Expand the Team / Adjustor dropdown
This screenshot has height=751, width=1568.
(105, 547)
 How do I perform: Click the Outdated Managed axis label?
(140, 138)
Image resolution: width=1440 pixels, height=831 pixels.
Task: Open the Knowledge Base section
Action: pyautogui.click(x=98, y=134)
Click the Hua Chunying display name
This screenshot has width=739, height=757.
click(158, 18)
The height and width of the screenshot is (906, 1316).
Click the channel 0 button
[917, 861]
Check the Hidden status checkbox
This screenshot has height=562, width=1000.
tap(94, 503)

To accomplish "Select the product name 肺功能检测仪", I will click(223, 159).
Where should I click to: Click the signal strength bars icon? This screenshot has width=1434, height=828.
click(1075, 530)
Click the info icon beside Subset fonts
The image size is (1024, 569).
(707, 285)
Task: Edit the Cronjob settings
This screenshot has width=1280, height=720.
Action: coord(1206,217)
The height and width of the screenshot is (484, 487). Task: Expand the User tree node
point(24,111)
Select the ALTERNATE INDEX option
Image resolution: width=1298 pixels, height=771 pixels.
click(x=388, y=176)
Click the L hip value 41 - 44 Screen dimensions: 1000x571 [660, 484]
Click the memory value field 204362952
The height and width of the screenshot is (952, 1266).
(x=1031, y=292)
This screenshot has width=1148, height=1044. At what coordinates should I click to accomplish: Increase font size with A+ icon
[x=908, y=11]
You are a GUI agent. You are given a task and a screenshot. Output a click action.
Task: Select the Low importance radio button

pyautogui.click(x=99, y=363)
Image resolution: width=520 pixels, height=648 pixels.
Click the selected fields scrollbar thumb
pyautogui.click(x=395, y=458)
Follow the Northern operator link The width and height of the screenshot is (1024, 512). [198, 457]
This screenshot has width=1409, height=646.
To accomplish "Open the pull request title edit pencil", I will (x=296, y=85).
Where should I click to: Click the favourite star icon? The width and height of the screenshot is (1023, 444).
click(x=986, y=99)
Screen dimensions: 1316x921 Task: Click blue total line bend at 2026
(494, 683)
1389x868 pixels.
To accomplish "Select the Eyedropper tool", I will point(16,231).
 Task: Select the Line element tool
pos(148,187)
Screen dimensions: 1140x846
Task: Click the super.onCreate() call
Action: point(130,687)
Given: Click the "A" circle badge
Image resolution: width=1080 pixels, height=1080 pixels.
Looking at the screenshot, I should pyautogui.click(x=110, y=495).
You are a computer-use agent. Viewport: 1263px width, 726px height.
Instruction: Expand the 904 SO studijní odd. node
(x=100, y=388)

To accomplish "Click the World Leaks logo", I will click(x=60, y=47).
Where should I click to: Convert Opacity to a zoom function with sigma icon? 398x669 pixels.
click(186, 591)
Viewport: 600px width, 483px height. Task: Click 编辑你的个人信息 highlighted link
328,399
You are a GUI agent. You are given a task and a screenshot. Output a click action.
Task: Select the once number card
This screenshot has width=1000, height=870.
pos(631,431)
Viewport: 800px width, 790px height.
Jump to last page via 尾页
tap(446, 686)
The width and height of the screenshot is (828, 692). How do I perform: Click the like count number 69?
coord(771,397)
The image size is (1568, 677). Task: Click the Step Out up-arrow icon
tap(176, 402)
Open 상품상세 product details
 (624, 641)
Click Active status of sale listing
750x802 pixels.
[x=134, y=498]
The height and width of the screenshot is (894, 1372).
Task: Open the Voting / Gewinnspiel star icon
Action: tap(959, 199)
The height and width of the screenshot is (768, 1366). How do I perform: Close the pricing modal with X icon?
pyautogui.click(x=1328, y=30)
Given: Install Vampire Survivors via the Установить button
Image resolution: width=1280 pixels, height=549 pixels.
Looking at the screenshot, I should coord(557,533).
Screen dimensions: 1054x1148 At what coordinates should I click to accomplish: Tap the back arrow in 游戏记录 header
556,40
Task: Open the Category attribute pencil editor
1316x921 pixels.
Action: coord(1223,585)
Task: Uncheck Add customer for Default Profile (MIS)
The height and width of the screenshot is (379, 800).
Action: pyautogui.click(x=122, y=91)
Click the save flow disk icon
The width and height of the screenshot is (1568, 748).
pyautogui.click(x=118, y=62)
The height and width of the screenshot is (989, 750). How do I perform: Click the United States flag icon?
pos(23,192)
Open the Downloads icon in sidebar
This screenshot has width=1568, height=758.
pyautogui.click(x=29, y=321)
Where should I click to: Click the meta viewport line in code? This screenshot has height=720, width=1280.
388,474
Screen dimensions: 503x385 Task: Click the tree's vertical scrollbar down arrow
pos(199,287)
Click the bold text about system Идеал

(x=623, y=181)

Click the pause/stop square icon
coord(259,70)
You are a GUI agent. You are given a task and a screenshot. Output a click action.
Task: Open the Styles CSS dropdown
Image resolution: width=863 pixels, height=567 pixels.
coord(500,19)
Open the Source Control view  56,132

* [TASK GOAL] Taking care to match every character, output all of the entries above.

* [SOLUTION]
Expand the Team / Adjustor dropdown
This screenshot has height=751, width=1568.
(105, 547)
 How do I perform: Click the Outdated Managed axis label?
(140, 138)
Image resolution: width=1440 pixels, height=831 pixels.
Task: Open the Knowledge Base section
Action: pyautogui.click(x=98, y=134)
Click the Hua Chunying display name
This screenshot has width=739, height=757.
click(158, 18)
The height and width of the screenshot is (906, 1316).
Click the channel 0 button
[917, 861]
Check the Hidden status checkbox
This screenshot has height=562, width=1000.
tap(94, 503)

To accomplish "Select the product name 肺功能检测仪", I will click(223, 159).
Where should I click to: Click the signal strength bars icon? This screenshot has width=1434, height=828.
click(1075, 530)
Click the info icon beside Subset fonts
The image size is (1024, 569).
(707, 285)
Task: Edit the Cronjob settings
This screenshot has width=1280, height=720.
Action: coord(1206,217)
The height and width of the screenshot is (484, 487). Task: Expand the User tree node
point(24,111)
Select the ALTERNATE INDEX option
Image resolution: width=1298 pixels, height=771 pixels.
click(x=388, y=176)
Click the L hip value 41 - 44 Screen dimensions: 1000x571 [660, 484]
Click the memory value field 204362952
The height and width of the screenshot is (952, 1266).
(x=1031, y=292)
This screenshot has width=1148, height=1044. At what coordinates should I click to accomplish: Increase font size with A+ icon
[x=908, y=11]
You are a GUI agent. You are given a task and a screenshot. Output a click action.
Task: Select the Low importance radio button

pyautogui.click(x=99, y=363)
Image resolution: width=520 pixels, height=648 pixels.
Click the selected fields scrollbar thumb
pyautogui.click(x=395, y=458)
Follow the Northern operator link The width and height of the screenshot is (1024, 512). [198, 457]
This screenshot has width=1409, height=646.
To accomplish "Open the pull request title edit pencil", I will (x=296, y=85).
Where should I click to: Click the favourite star icon? The width and height of the screenshot is (1023, 444).
click(x=986, y=99)
Screen dimensions: 1316x921 Task: Click blue total line bend at 2026
(494, 683)
1389x868 pixels.
To accomplish "Select the Eyedropper tool", I will point(16,231).
 Task: Select the Line element tool
pos(148,187)
Screen dimensions: 1140x846
Task: Click the super.onCreate() call
Action: point(130,687)
Given: Click the "A" circle badge
Image resolution: width=1080 pixels, height=1080 pixels.
Looking at the screenshot, I should pyautogui.click(x=110, y=495).
You are a computer-use agent. Viewport: 1263px width, 726px height.
Instruction: Expand the 904 SO studijní odd. node
(x=100, y=388)

To accomplish "Click the World Leaks logo", I will click(x=60, y=47).
Where should I click to: Convert Opacity to a zoom function with sigma icon? 398x669 pixels.
click(186, 591)
Viewport: 600px width, 483px height. Task: Click 编辑你的个人信息 highlighted link
328,399
You are a GUI agent. You are given a task and a screenshot. Output a click action.
Task: Select the once number card
This screenshot has width=1000, height=870.
pos(631,431)
Viewport: 800px width, 790px height.
Jump to last page via 尾页
tap(446, 686)
The width and height of the screenshot is (828, 692). How do I perform: Click the like count number 69?
coord(771,397)
The image size is (1568, 677). Task: Click the Step Out up-arrow icon
tap(176, 402)
Open 상품상세 product details
 (624, 641)
Click Active status of sale listing
750x802 pixels.
[x=134, y=498]
The height and width of the screenshot is (894, 1372).
Task: Open the Voting / Gewinnspiel star icon
Action: tap(959, 199)
The height and width of the screenshot is (768, 1366). How do I perform: Close the pricing modal with X icon?
pyautogui.click(x=1328, y=30)
Given: Install Vampire Survivors via the Установить button
Image resolution: width=1280 pixels, height=549 pixels.
Looking at the screenshot, I should coord(557,533).
Screen dimensions: 1054x1148 At what coordinates should I click to accomplish: Tap the back arrow in 游戏记录 header
556,40
Task: Open the Category attribute pencil editor
1316x921 pixels.
Action: coord(1223,585)
Task: Uncheck Add customer for Default Profile (MIS)
The height and width of the screenshot is (379, 800).
Action: pyautogui.click(x=122, y=91)
Click the save flow disk icon
The width and height of the screenshot is (1568, 748).
pyautogui.click(x=118, y=62)
The height and width of the screenshot is (989, 750). How do I perform: Click the United States flag icon?
pos(23,192)
Open the Downloads icon in sidebar
This screenshot has width=1568, height=758.
pyautogui.click(x=29, y=321)
Where should I click to: Click the meta viewport line in code? This screenshot has height=720, width=1280.
388,474
Screen dimensions: 503x385 Task: Click the tree's vertical scrollbar down arrow
pos(199,287)
Click the bold text about system Идеал

(x=623, y=181)

Click the pause/stop square icon
coord(259,70)
You are a GUI agent. You are given a task and a screenshot. Output a click action.
Task: Open the Styles CSS dropdown
Image resolution: width=863 pixels, height=567 pixels.
coord(500,19)
Open the Source Control view  56,132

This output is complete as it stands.